In order for OpenStack compute capacity to adjust dynamically according to big data needs and policy, though, it needs cloud operations management tools. Red Hat’s recent acquisition, ManageIQ, provides these capabilities. ManageIQ includes rich monitoring and analytics tools to determine what is happening to cloud infrastructure. For example, it can determine when a particular cloud provider is saturated in certain resources. ManageIQ also includes the ability to create policies and provides orchestration tools to automate responses to events and policies. As Red Hat introduces its OpenStack product to market, it is also working to add support for OpenStack to ManageIQ. Combined, these capabilities will enable an enterprise to leverage ManageIQ’s features to auto-flex OpenStack-based capacity for big data computations.
As large as today’s data centers are, a single one is often not enough for for big data workloads. Data can also reside in more than one place—requiring that associated computing does as well. As a result, many enterprises span multiple data centers as well as private and public clouds. Red Hat’s CloudForms product aggregates multiple, disparate providers into uniform hybrid clouds. By leveraging CloudForms on top of OpenStack as well as public clouds, enterprises can deploy a big data compute platform that scales, not just within one OpenStack deployment, but across an entire hybrid cloud spanning multiple data centers. Furthermore, because CloudForms aggregates capacity across a variety of different cloud technology providers such as Red Hat, VMware, and Amazon AWS, enterprises can use both existing and new compute capacity without being locked into a single technology provider or platform. Red Hat is in the process of integrating ManageIQ and CloudForms into a next-generation version of CloudForms. This single cloud management platform is designed to be able to aggregate and operate across open hybrid clouds in one interface.

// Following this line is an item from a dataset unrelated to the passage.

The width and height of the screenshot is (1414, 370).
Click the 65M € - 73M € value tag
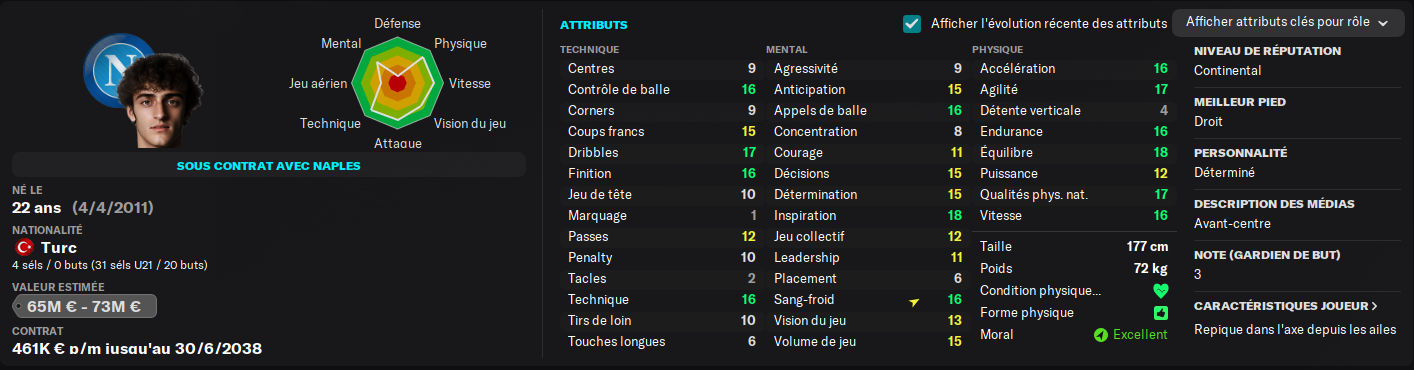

Open Hybrid Cloud Infrastructure for Big Data
Now let’s bring it all together. Here’s how Red Hat plans to bring its scalable compute and storage capabilities together in one open hybrid cloud:
- Because Red Hat Storage can run in a virtual machine, we can make it available as a resource both in OpenStack and in a public cloud
- As CloudForms and ManageIQ orchestrate the scaling out of compute capacity in an open hybrid cloud, they can simultaneously do so for storage capacity as well by spinning up additional virtual machines running Red Hat Storage
- All this compute and storage can work seamlessly together across data center and firewall boundaries, because Red Hat Storage provides a global namespace
Big Data: An Ideal Workload for Open Hybrid Cloud
Big data, by its very nature, requires big, scalable infrastructure to run. An open hybrid cloud that spans multiple resource providers in private and public clouds, while simultaneously scaling out both compute and storage capacity, provides an extremely powerful platform for big data workloads. Red Hat is focused on delivering this type of infrastructure for enterprises to run big data—and all their other workloads—across an open hybrid cloud.
In follow-up posts, I’ll discuss why an open hybrid cloud makes sense for big data analytics and big data application platforms and how Red Hat is working to deliver those as well.